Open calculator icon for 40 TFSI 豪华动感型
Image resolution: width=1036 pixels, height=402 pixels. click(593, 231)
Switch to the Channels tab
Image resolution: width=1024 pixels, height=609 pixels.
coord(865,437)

...

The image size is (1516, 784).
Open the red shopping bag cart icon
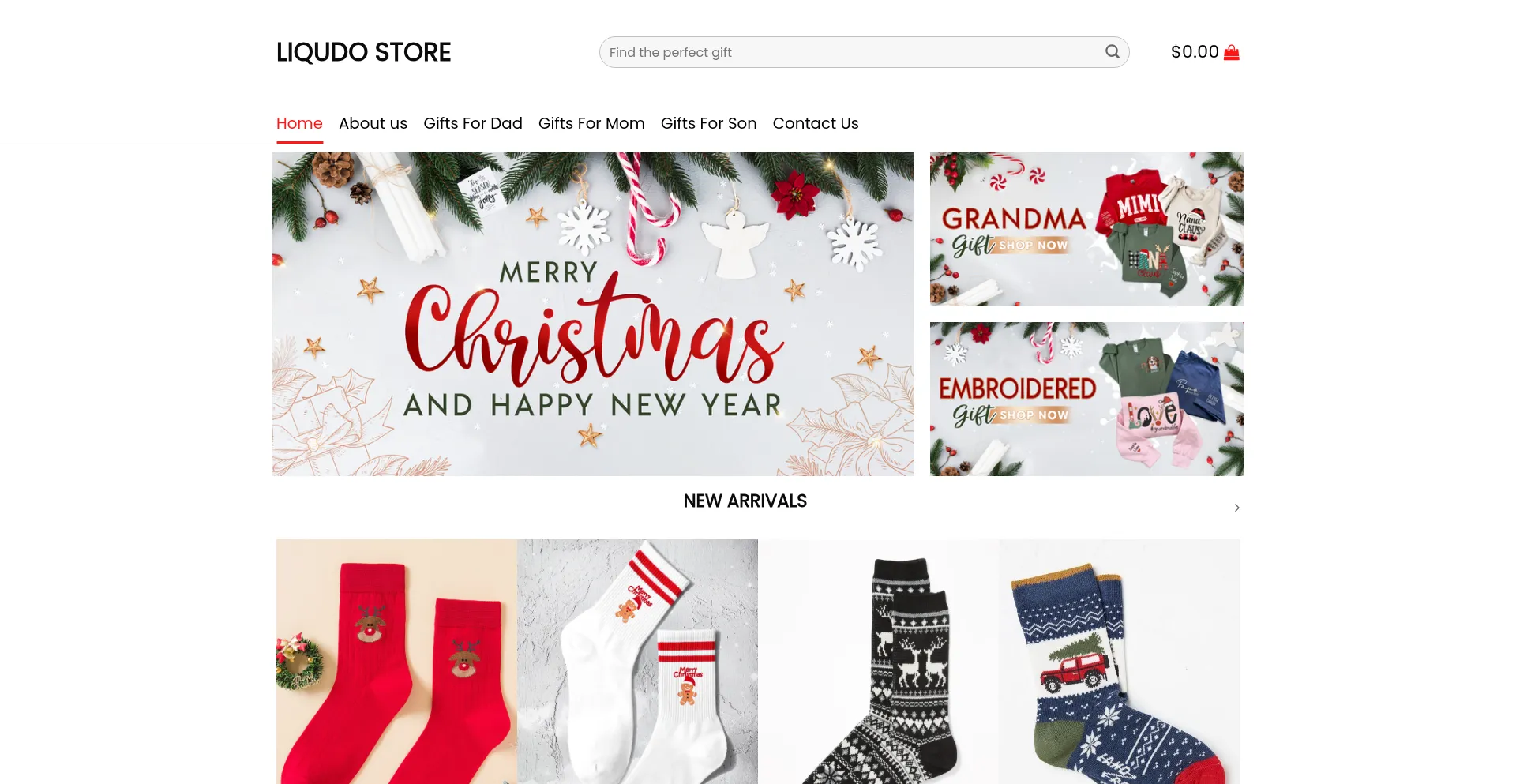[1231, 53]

Exercise instructions: Copy the lines starting at the one containing "Open calculator icon for 40 TFSI 豪华动感型" and ending at the one containing "coord(865,437)", reproducing each without changes.

Answer to the task:
Open calculator icon for 40 TFSI 豪华动感型
Image resolution: width=1036 pixels, height=402 pixels. click(593, 231)
Switch to the Channels tab
Image resolution: width=1024 pixels, height=609 pixels.
coord(865,437)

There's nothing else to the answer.